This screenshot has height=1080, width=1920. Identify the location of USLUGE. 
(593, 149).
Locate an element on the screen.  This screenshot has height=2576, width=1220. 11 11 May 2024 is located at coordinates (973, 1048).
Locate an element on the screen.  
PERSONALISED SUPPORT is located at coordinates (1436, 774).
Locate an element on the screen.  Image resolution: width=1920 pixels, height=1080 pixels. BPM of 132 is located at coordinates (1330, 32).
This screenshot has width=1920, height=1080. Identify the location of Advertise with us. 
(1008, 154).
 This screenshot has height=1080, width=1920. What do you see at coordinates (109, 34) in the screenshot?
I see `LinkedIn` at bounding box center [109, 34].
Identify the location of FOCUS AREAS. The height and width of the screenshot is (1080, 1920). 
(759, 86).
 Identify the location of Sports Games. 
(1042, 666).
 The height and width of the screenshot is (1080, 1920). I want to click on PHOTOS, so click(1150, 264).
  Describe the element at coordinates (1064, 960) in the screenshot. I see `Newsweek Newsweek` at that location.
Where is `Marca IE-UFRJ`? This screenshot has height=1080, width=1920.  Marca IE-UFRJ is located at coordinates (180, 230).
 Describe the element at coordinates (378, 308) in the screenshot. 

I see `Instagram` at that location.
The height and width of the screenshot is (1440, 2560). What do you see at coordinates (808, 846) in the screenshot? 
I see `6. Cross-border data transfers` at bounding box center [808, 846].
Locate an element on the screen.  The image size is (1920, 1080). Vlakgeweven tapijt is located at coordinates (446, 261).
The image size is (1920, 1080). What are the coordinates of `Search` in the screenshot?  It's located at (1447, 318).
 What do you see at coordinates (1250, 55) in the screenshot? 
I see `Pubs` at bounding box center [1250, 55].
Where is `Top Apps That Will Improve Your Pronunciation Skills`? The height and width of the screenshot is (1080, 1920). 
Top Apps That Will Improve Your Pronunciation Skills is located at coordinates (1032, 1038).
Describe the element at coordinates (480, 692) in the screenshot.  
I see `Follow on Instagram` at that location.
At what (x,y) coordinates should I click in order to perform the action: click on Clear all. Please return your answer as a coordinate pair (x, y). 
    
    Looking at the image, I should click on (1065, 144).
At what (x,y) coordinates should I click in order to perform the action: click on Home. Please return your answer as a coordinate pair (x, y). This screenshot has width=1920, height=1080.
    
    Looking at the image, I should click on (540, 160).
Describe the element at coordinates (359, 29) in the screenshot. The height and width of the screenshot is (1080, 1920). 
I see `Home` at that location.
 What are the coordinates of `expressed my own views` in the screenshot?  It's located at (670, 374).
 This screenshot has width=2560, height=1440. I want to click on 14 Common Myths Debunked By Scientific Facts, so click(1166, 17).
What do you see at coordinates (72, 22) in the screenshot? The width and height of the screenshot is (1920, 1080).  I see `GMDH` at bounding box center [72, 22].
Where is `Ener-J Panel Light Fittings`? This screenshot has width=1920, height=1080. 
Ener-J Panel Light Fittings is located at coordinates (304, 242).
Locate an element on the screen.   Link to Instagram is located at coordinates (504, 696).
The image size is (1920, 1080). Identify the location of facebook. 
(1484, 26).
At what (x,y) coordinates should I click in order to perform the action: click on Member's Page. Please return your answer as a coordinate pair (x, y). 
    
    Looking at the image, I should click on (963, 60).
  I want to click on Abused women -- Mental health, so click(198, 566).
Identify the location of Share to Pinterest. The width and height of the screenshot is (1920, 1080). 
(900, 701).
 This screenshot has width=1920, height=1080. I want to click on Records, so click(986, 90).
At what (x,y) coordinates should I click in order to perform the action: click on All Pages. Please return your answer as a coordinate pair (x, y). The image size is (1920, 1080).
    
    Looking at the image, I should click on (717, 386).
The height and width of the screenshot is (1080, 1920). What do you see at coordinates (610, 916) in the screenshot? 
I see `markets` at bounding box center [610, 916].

--- --- ---

* **JOB**
Quote every one of the rows above word for word, with nothing changed, added or left out.

* **RESULT**
This screenshot has height=1080, width=1920. Identify the location of USLUGE. 
(593, 149).
Locate an element on the screen.  This screenshot has height=2576, width=1220. 11 11 May 2024 is located at coordinates (973, 1048).
Locate an element on the screen.  
PERSONALISED SUPPORT is located at coordinates (1436, 774).
Locate an element on the screen.  Image resolution: width=1920 pixels, height=1080 pixels. BPM of 132 is located at coordinates (1330, 32).
This screenshot has width=1920, height=1080. Identify the location of Advertise with us. 
(1008, 154).
 This screenshot has height=1080, width=1920. What do you see at coordinates (109, 34) in the screenshot?
I see `LinkedIn` at bounding box center [109, 34].
Identify the location of FOCUS AREAS. The height and width of the screenshot is (1080, 1920). 
(759, 86).
 Identify the location of Sports Games. 
(1042, 666).
 The height and width of the screenshot is (1080, 1920). I want to click on PHOTOS, so click(1150, 264).
  Describe the element at coordinates (1064, 960) in the screenshot. I see `Newsweek Newsweek` at that location.
Where is `Marca IE-UFRJ`? This screenshot has height=1080, width=1920.  Marca IE-UFRJ is located at coordinates (180, 230).
 Describe the element at coordinates (378, 308) in the screenshot. 

I see `Instagram` at that location.
The height and width of the screenshot is (1440, 2560). What do you see at coordinates (808, 846) in the screenshot? 
I see `6. Cross-border data transfers` at bounding box center [808, 846].
Locate an element on the screen.  The image size is (1920, 1080). Vlakgeweven tapijt is located at coordinates (446, 261).
The image size is (1920, 1080). What are the coordinates of `Search` in the screenshot?  It's located at (1447, 318).
 What do you see at coordinates (1250, 55) in the screenshot? 
I see `Pubs` at bounding box center [1250, 55].
Where is `Top Apps That Will Improve Your Pronunciation Skills`? The height and width of the screenshot is (1080, 1920). 
Top Apps That Will Improve Your Pronunciation Skills is located at coordinates (1032, 1038).
Describe the element at coordinates (480, 692) in the screenshot.  
I see `Follow on Instagram` at that location.
At what (x,y) coordinates should I click in order to perform the action: click on Clear all. Please return your answer as a coordinate pair (x, y). 
    
    Looking at the image, I should click on (1065, 144).
At what (x,y) coordinates should I click in order to perform the action: click on Home. Please return your answer as a coordinate pair (x, y). This screenshot has width=1920, height=1080.
    
    Looking at the image, I should click on (540, 160).
Describe the element at coordinates (359, 29) in the screenshot. The height and width of the screenshot is (1080, 1920). 
I see `Home` at that location.
 What are the coordinates of `expressed my own views` in the screenshot?  It's located at (670, 374).
 This screenshot has width=2560, height=1440. I want to click on 14 Common Myths Debunked By Scientific Facts, so click(1166, 17).
What do you see at coordinates (72, 22) in the screenshot? The width and height of the screenshot is (1920, 1080).  I see `GMDH` at bounding box center [72, 22].
Where is `Ener-J Panel Light Fittings`? This screenshot has width=1920, height=1080. 
Ener-J Panel Light Fittings is located at coordinates (304, 242).
Locate an element on the screen.   Link to Instagram is located at coordinates (504, 696).
The image size is (1920, 1080). Identify the location of facebook. 
(1484, 26).
At what (x,y) coordinates should I click in order to perform the action: click on Member's Page. Please return your answer as a coordinate pair (x, y). 
    
    Looking at the image, I should click on (963, 60).
  I want to click on Abused women -- Mental health, so click(198, 566).
Identify the location of Share to Pinterest. The width and height of the screenshot is (1920, 1080). 
(900, 701).
 This screenshot has width=1920, height=1080. I want to click on Records, so click(986, 90).
At what (x,y) coordinates should I click in order to perform the action: click on All Pages. Please return your answer as a coordinate pair (x, y). The image size is (1920, 1080).
    
    Looking at the image, I should click on (717, 386).
The height and width of the screenshot is (1080, 1920). What do you see at coordinates (610, 916) in the screenshot? 
I see `markets` at bounding box center [610, 916].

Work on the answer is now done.